Dataset records
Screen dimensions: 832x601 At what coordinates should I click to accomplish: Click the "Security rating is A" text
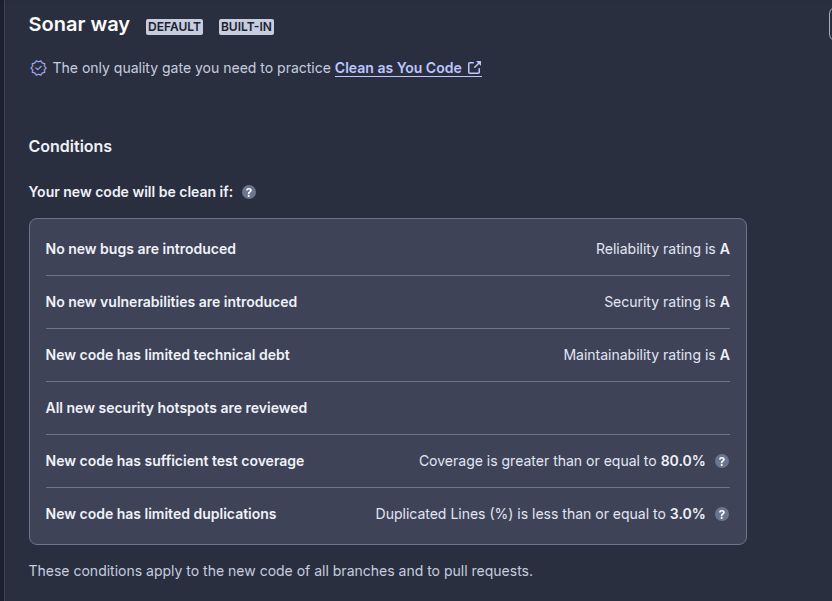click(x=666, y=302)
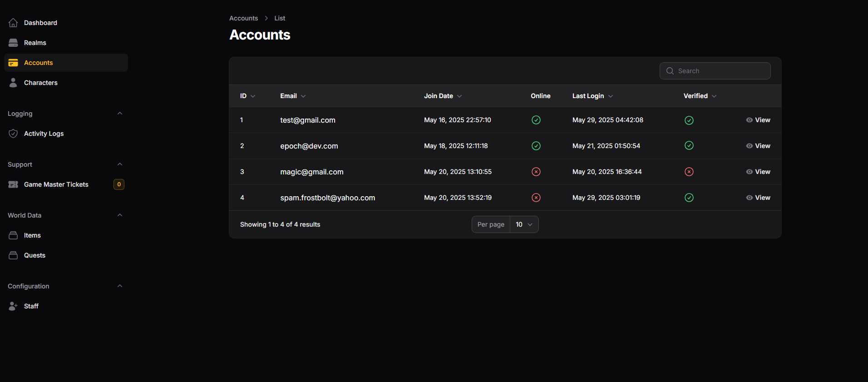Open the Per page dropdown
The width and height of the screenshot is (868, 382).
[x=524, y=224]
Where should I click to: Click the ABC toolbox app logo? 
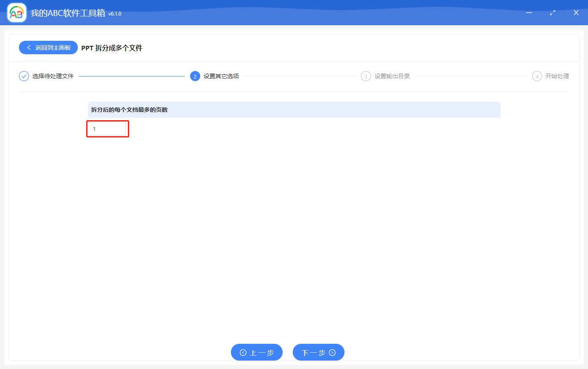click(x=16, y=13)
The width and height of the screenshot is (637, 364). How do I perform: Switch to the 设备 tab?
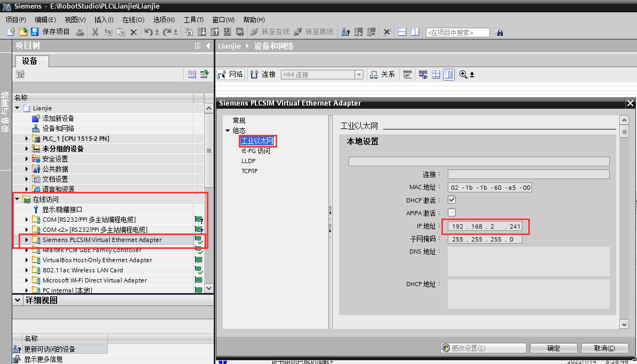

---

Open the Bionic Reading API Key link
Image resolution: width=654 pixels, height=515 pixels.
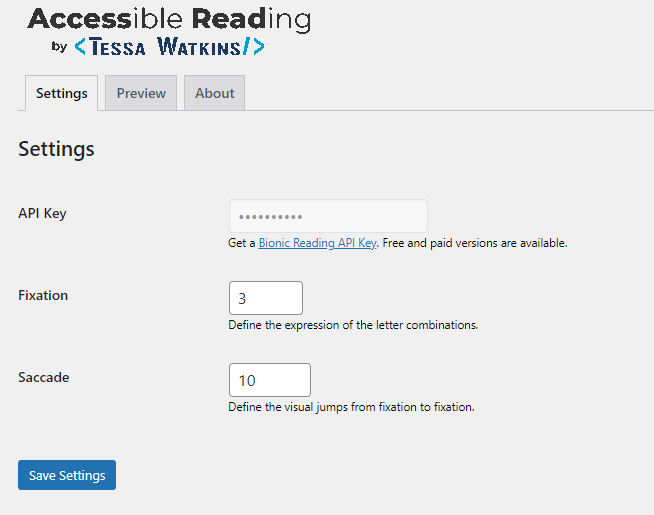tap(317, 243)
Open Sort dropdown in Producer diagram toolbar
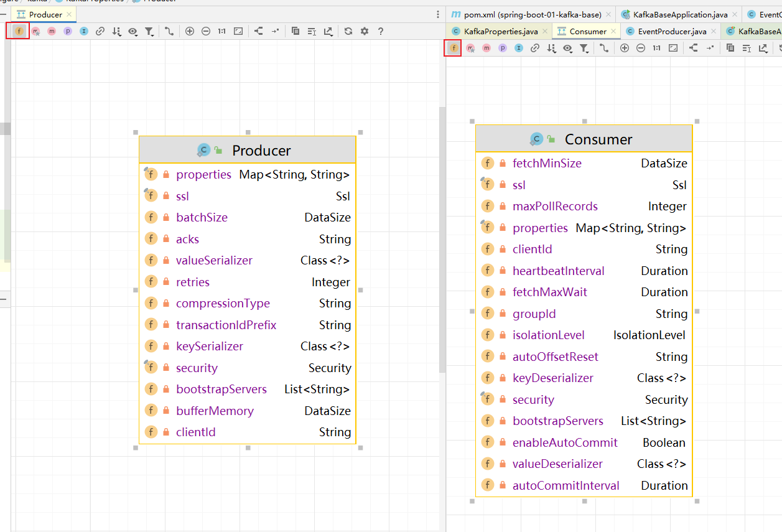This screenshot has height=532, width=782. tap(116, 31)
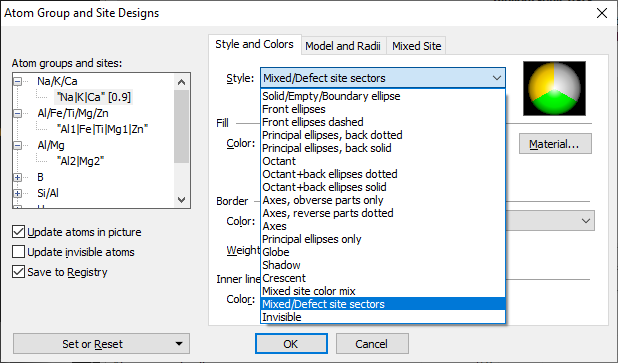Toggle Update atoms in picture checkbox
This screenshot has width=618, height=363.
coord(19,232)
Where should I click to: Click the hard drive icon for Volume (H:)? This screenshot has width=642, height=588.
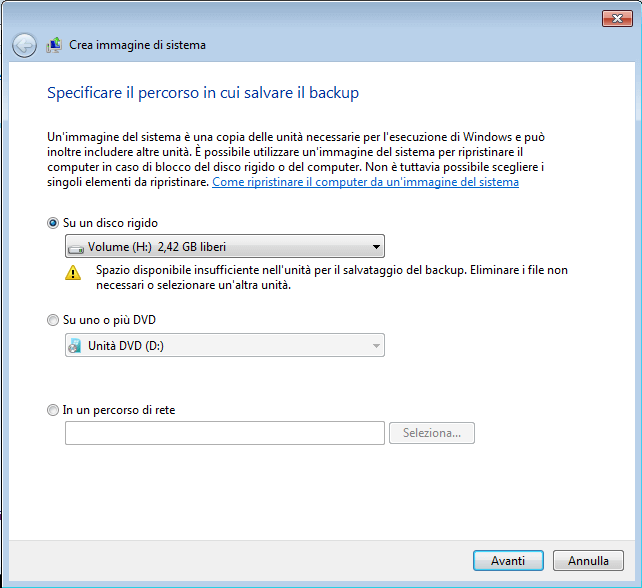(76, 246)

...

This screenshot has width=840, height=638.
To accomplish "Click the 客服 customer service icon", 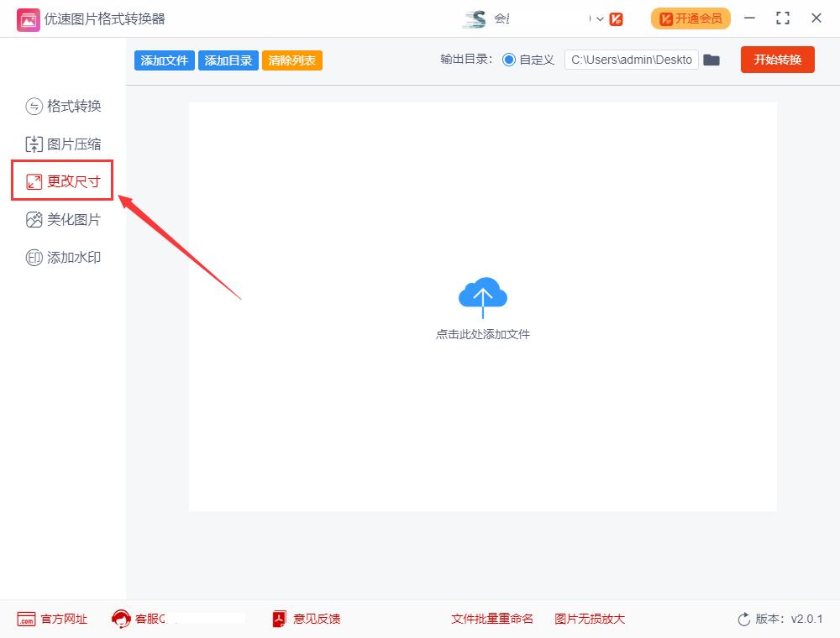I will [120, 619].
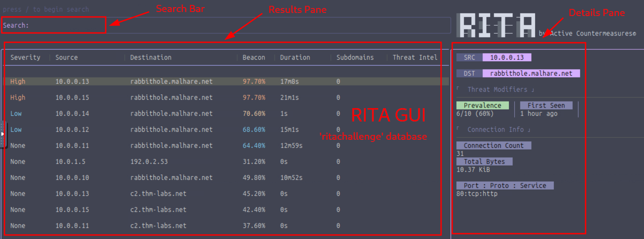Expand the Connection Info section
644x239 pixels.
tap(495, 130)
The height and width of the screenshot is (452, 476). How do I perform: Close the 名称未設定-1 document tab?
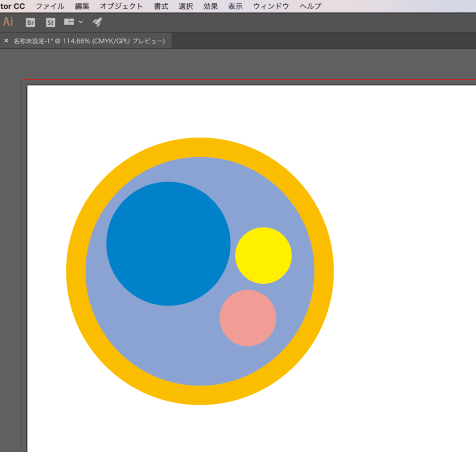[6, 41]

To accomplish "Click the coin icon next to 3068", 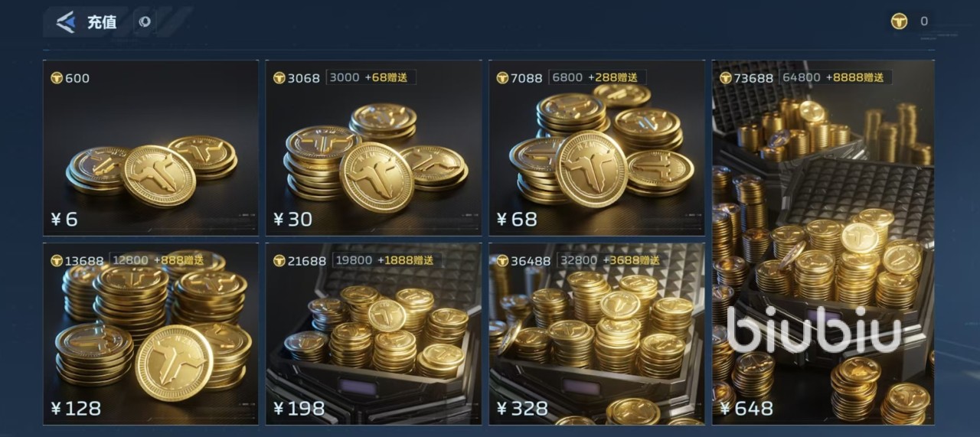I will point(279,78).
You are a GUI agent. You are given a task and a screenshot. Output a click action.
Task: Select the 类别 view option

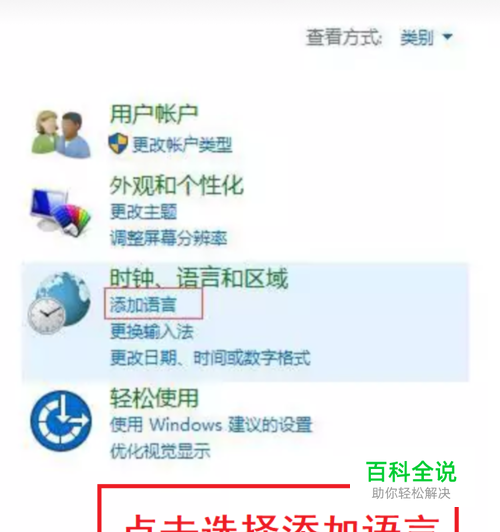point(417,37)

* Try it *
Copy only this from above: the line containing "Screen dimensions: 832x601", the line containing "The width and height of the screenshot is (637, 364).", and all lines between, printed exactly. Leave out the pictures.

* Task result *
Screen dimensions: 832x601 At what coordinates should I click to accomplish: Click the "Security rating is A" text
click(x=666, y=302)
Open the Per page dropdown
The width and height of the screenshot is (868, 382).
[x=524, y=224]
Where should I click to: Click the ABC toolbox app logo? 
click(x=16, y=13)
The width and height of the screenshot is (637, 364). How do I perform: Switch to the 设备 tab?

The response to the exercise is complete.